Google weighs into EU case against Microsoft
This week Google is mostly not being evil by meddling in Opera's feud with Microsoft. Opera reckons the fact that Microsoft gets to bundle IE with Windows is unfair and, despite their initial apathy, other companies are now descending on the case like repentant sinners at a tent revival.
neilwar1 wasn't buying it: "Opera brought this case because nobody wants its browser. I'm surprised to see Google jumping on this bandwagon - if the product is any good it will make it on its own, but then, I'm not convinced it is..."
Neither is Google by the looks of things, but most litigious foot forward and all that.
"To my mind this whole antitrust case is farcical," says fence-hater Hjlupton. "I don't honestly see the problem with Microsoft providing IE with Windows, it's no different to Safari with Mac OS X or other browsers being bundled with Linux."
Not so, cried SwissMac: "Whether or not IE or Safari or Firefox is the best browser is not as relevant to this case as the fact that Internet Explorer cannot be deleted from Windows without deleting part of the OS.
"What should happen is for this dovetailing to be replaced with a system of publicly documented hooks so that any browser company can access the required API calls to access those bits of the OS that currently IE only has access to."
Yeah, good luck with that.
Developers want Tracemonkey off Firefox's back
Looking in from the outside, it's easy to believe that Mozillaland is full of smiling engineers, sipping life's bounty from hollowed-out unicorn horns, their clever, bearded heads full of nothing but happy. Not true. The developers are revolting and the cause is TraceMonkey - the clever JavaScript rendering engine that will one day go whoosh, if only they can get the damn thing going. They want to sacrifice it to get Firefox 3.1 out on time. The humanity.
"Why doesn't Mozilla release it now, and then release an update when its sorted out the problems with TraceMonkey? Gosh, I'm clever," says willgimmence painting a lovely big bulls-eye on his back.

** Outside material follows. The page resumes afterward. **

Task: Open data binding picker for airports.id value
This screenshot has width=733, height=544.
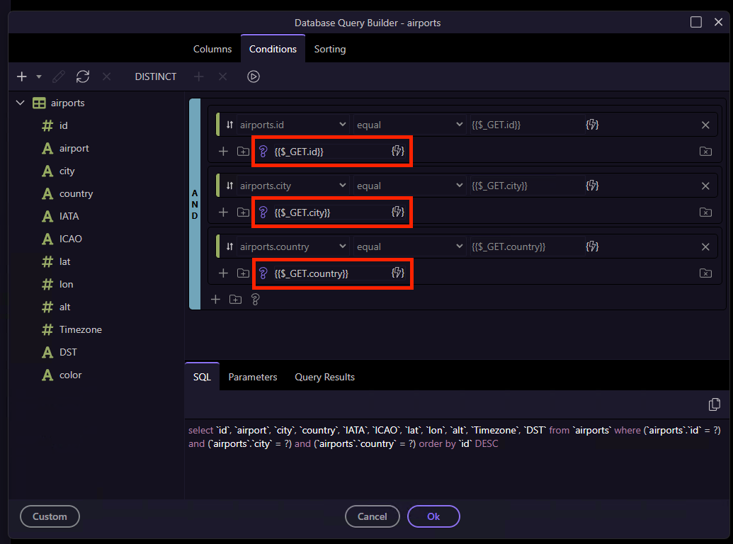Action: (x=592, y=125)

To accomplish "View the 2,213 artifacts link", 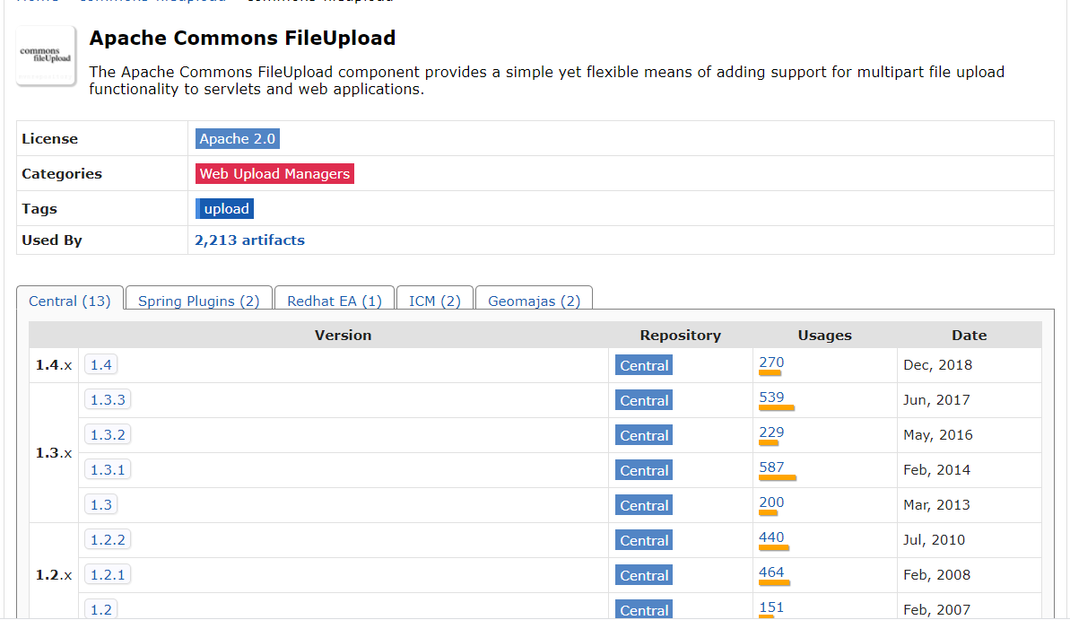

Jstairmand wasn't entirely convinced by this declaration.
"Release a buggy browser in a competitive market Mozilla is making good headway in and bugger it all up? Why not wait till it's finished properly? Releasing software with the intention of fixing it at a later date has always proved to be a disaster."
Vista. Vesuvius. It's not a coincidence you know. C6ten also had his doubts.

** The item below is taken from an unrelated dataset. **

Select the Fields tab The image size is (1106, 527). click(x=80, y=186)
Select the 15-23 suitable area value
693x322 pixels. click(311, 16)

"From what I can gather without being a Firefox developer this is a pretty important upgrade. Firefox is basically a rendering engine and the whole UI is constructed from XUL and Javascript + a plug-in architecture. It could change the whole user experience if Mozilla could just work out a way to boost Javascript. Tracemonkey is supposed to do that."
And we're supposed to change our socks every morning, doesn't mean we do... erm, disregard that.